▶ Work task: Reproduce the article on the expulsion of Almajiri children by northern states word for word, in full.

▶ Text provided:
>>>

A Peek into Northern States Expulsion of Almajiri Children

A Peek into Northern States Expulsion of Almajiri Children

AREWA AGENDA – The COVID-19 pandemic has once again brought the Almajiri discourse to the front burner, as Northern Governors, during the week, started deporting children to their various States across the Region in a bid to curb spread of the Coronavirus outbreak.

Many of the street kids searching for Islamic knowledge across the north have been infected by the deadly virus in recent days as state governments scramble frantically to send them back to their respective states.

The Northern Governors’ Forum has insisted that the Almajiri system in the region be banned.

The governors stated this on Tuesday while discussing the region’s response to the coronavirus pandemic.

The meeting, which was the second of its kind, was presided over by its Chairman, Governor Simon Lalong of Plateau State and convened via teleconferencing with 17 participating governors.

According to Lalong’s Director of Press and Public Affairs, Macham Makut, the governors discussed COVID-19 test centres within the region and noted some improvement but insisted that all states in the region should have at least one centre in order to make the detection of the disease and its management easier and faster.

The statement read in part, “On border control and lockdown measures, the governors retained their earlier decision for each state to decide on the measure to adopt but reaffirmed the need for border closure to stop the inter-state spread of the disease in the region.

<<<

▶ Provided material:
>>>

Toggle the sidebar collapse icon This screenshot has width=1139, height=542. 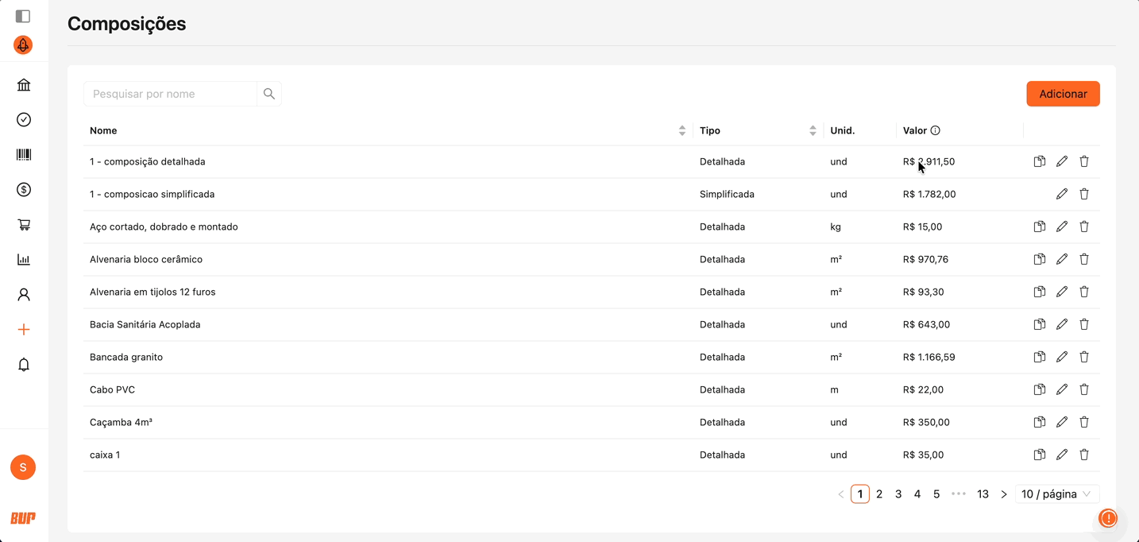23,16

<<<

▶ Answer to this exercise:
A Peek into Northern States Expulsion of Almajiri Children

A Peek into Northern States Expulsion of Almajiri Children

AREWA AGENDA – The COVID-19 pandemic has once again brought the Almajiri discourse to the front burner, as Northern Governors, during the week, started deporting children to their various States across the Region in a bid to curb spread of the Coronavirus outbreak.

Many of the street kids searching for Islamic knowledge across the north have been infected by the deadly virus in recent days as state governments scramble frantically to send them back to their respective states.

The Northern Governors’ Forum has insisted that the Almajiri system in the region be banned.

The governors stated this on Tuesday while discussing the region’s response to the coronavirus pandemic.

The meeting, which was the second of its kind, was presided over by its Chairman, Governor Simon Lalong of Plateau State and convened via teleconferencing with 17 participating governors.

According to Lalong’s Director of Press and Public Affairs, Macham Makut, the governors discussed COVID-19 test centres within the region and noted some improvement but insisted that all states in the region should have at least one centre in order to make the detection of the disease and its management easier and faster.

The statement read in part, “On border control and lockdown measures, the governors retained their earlier decision for each state to decide on the measure to adopt but reaffirmed the need for border closure to stop the inter-state spread of the disease in the region.